-------- GIVEN DATA --------

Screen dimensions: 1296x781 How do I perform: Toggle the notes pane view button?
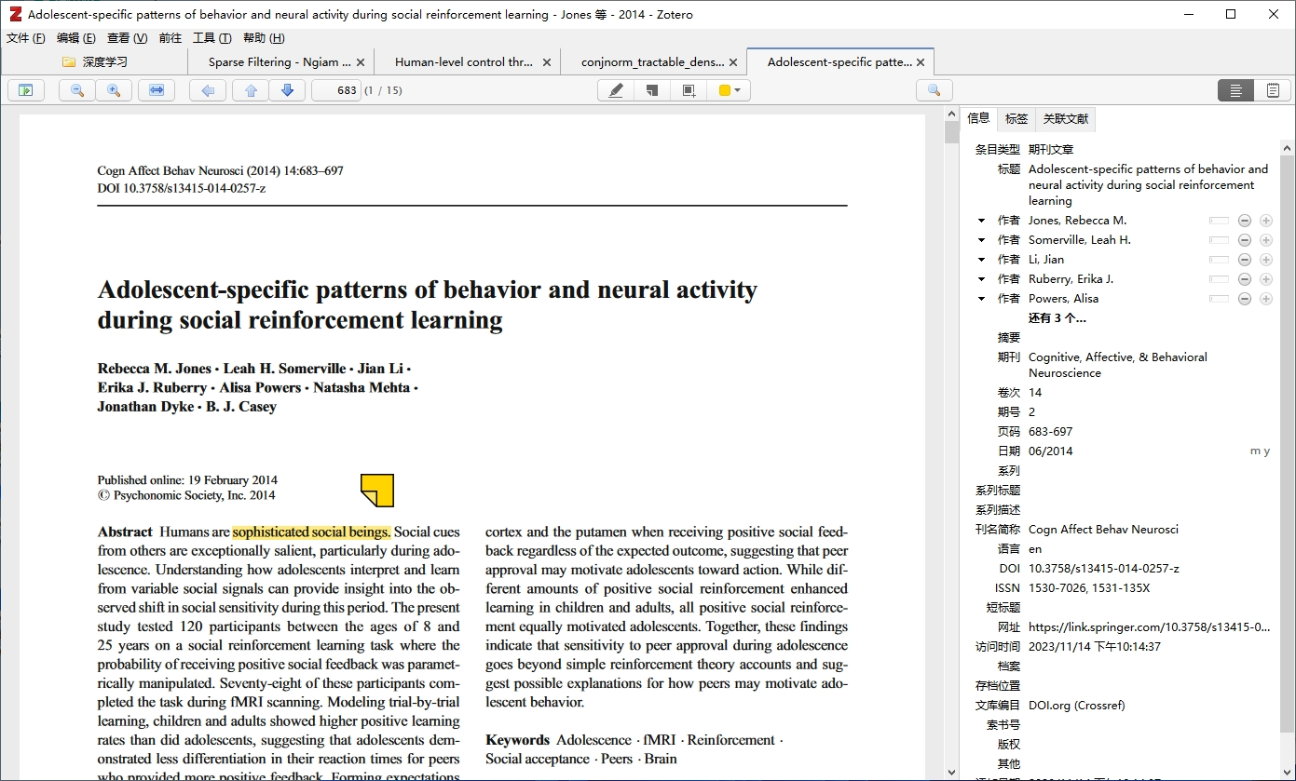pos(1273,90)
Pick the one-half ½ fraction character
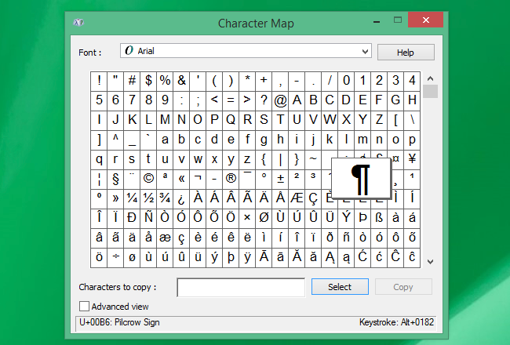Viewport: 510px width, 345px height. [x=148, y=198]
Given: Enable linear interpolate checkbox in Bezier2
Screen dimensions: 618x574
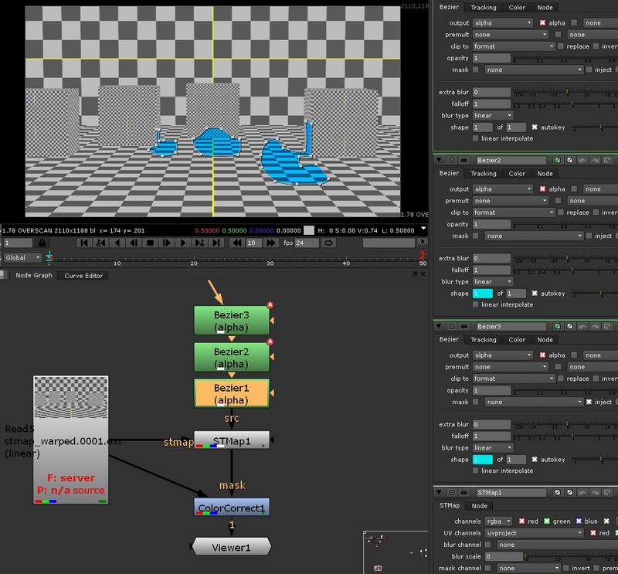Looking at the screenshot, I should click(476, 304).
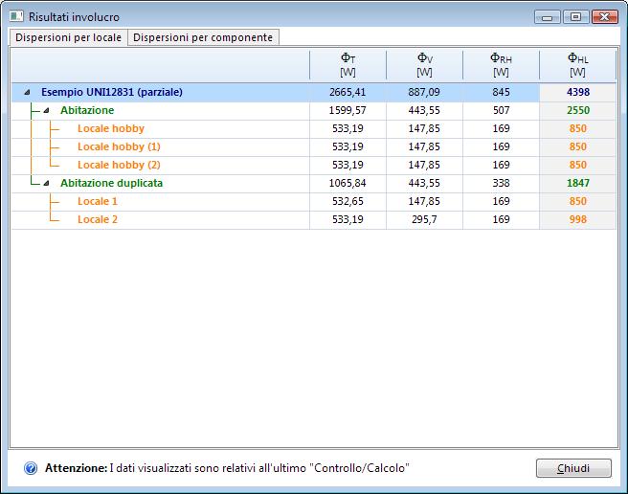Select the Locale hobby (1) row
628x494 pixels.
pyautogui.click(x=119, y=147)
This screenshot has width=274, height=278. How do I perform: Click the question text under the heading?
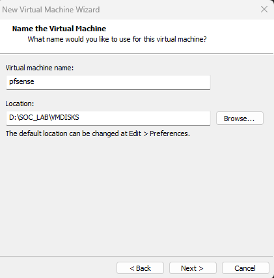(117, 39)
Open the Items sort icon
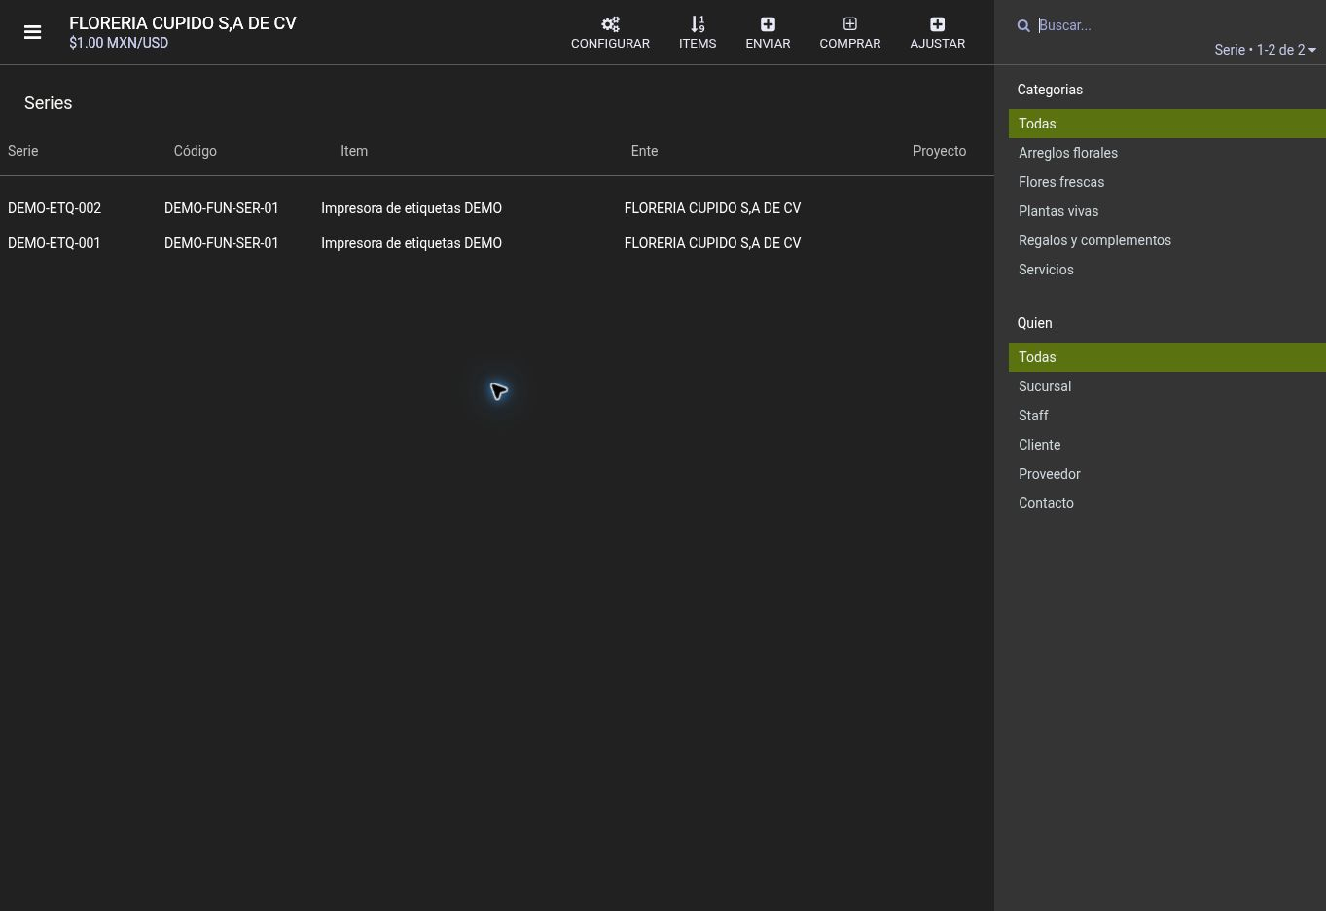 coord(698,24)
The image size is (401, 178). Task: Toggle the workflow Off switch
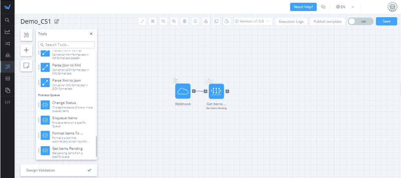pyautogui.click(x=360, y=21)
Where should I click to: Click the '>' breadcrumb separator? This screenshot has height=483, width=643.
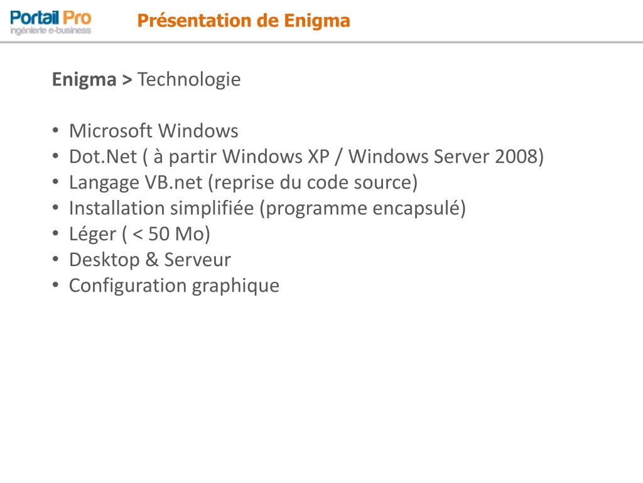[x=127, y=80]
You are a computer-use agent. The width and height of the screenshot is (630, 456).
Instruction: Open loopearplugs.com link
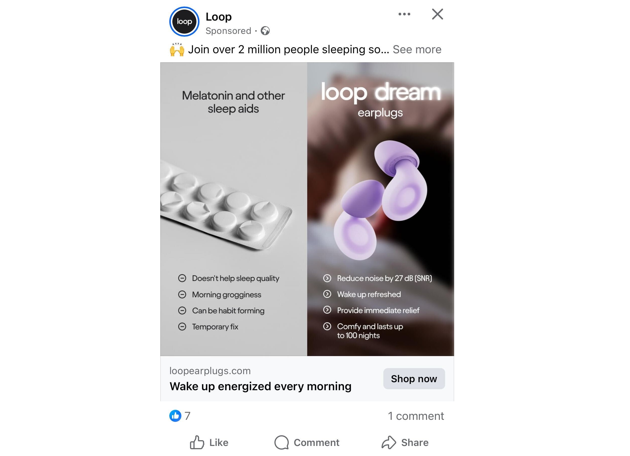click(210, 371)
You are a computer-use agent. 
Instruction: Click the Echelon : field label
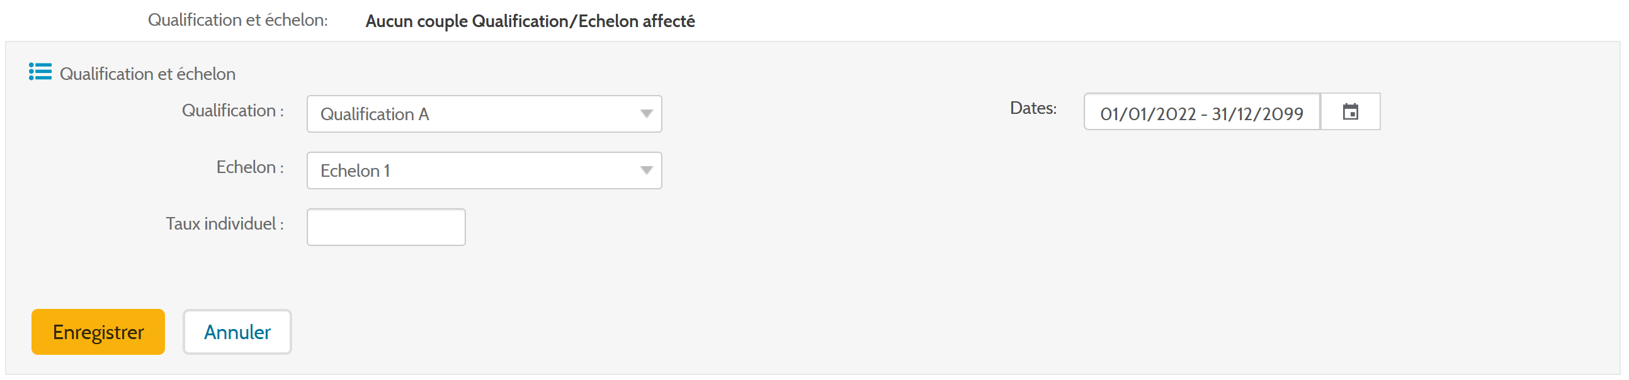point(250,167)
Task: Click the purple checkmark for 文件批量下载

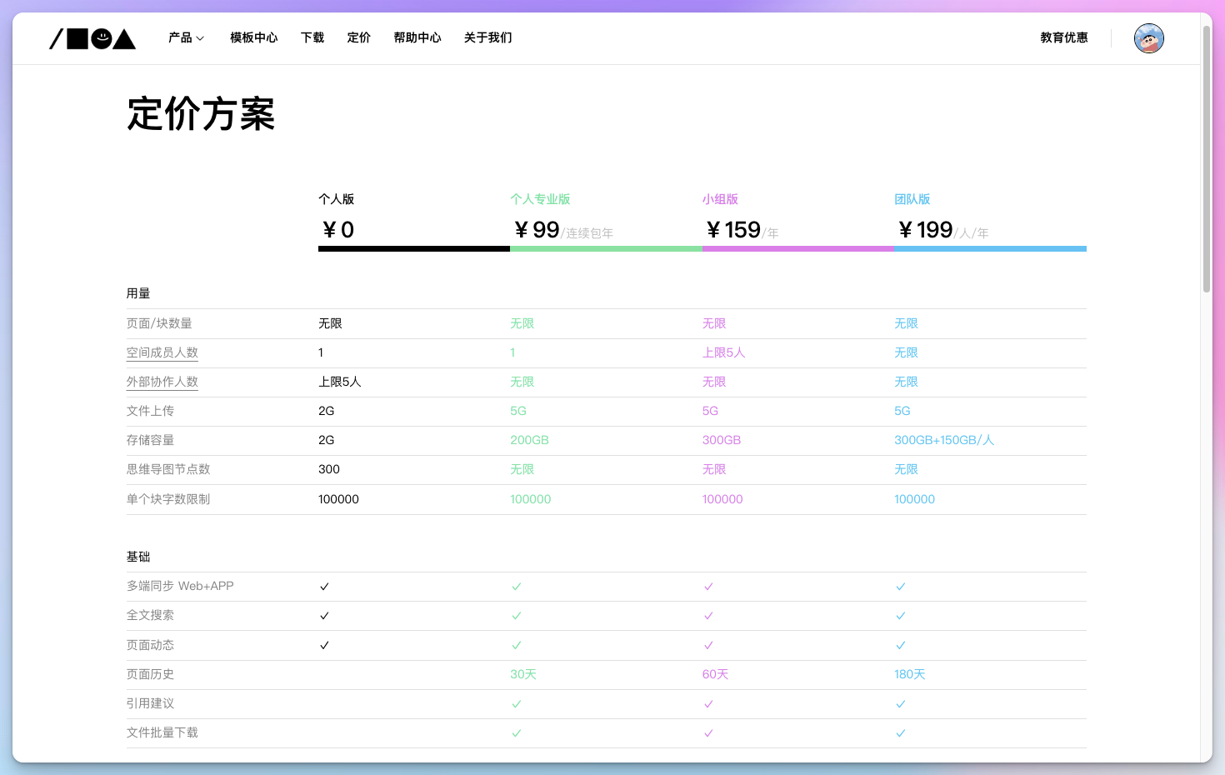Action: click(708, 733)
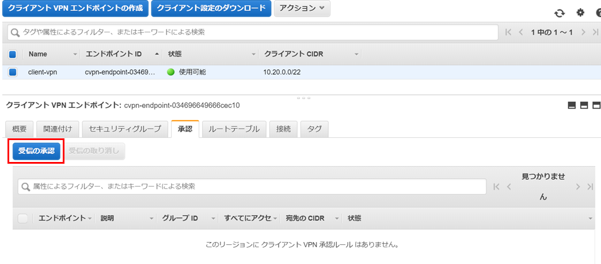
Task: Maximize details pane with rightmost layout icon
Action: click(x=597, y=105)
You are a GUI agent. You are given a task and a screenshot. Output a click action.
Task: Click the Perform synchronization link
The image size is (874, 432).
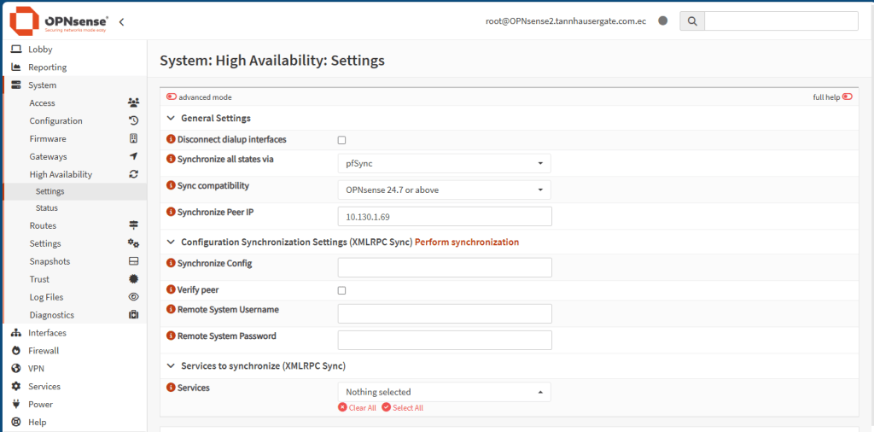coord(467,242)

--------

WHAT IS NEEDED
From the records above, write out exactly the lines that begin at the line with "Instruction: Click the Echelon : field label" and end at the line with "Task: Click the Perform synchronization link". Pictures must not appear in the output.

THE COMPLETED TASK
Instruction: Click the Echelon : field label
point(250,167)
Task: Click the purple checkmark for 文件批量下载

Action: click(708, 733)
Task: Maximize details pane with rightmost layout icon
Action: click(x=597, y=105)
You are a GUI agent. You are given a task and a screenshot. Output a click action.
Task: Click the Perform synchronization link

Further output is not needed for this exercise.